Monday, October 12, 2009

Only Wanna Be With You

For the past couple of weeks I have been thinking a great deal about the subject of marriage. I have been speaking the last few weeks on topics submitted by people who attend LifeQuest. One of the most common topics requested was marriage. It seems like so many couples are struggling in their relationships. This week my blog will be sharing some thoughts and ideas about marriage and how to get the most out of your relationship.

God has blessed me so much with my wife. Alana is such a great partner and supporter. She has been my biggest fan and has helped me to develop the areas of my life that God knew I could never manage on my own. Alana is an amazing woman. She does so much and gives of herself constantly.
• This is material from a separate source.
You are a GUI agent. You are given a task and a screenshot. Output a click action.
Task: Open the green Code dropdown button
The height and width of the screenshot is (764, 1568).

I am so proud to call her my wife.

One of the lessons I have learned about marriage and relationships has been a very simple one. The first principle I want to share with you is this: make your spouse the only one you want.

It is really a simple lesson, but in our culture it is a lost art to only desire one person to occupy the most intimate places of your life. We live in a disposable society. If you don’t like your marriage, dispose of it. If your spouse doesn’t satisfy you, get a new one. We have made relationships transactions instead of investments.

To help remind me of how much I want to be with Alana, the song “I Only Wanna Be With You” is her ringtone on my phone. Now my marriage is not held together by Hootie and the Blowfish. It is held together by a choice to make sure that our relationship is a priority and that no other person gets a place of intimacy in our hearts. The song is simply a declared truth that I only want to spend my life with Alana. Alana has a ringtone on her phone set just for me. Whenever Kimberly hears it go off in the car, Alana tells me she laughs and says in a very sweet voice, “It’s your hubby!!”

If you are going to get the most from your marriage, you must make the choice that your spouse is going to be the only one to get a place in your heart. Love is a choice. Commitment is a choice. If you want your marriage to be dynamic, passionate, and full of life, you have to make the choice that your spouse is going to be the one you want to be with. You have to make the choice that your heart is set aside for that person only.

I encourage each of you to find your “song” for each other and let it become the soundtrack of your marriage.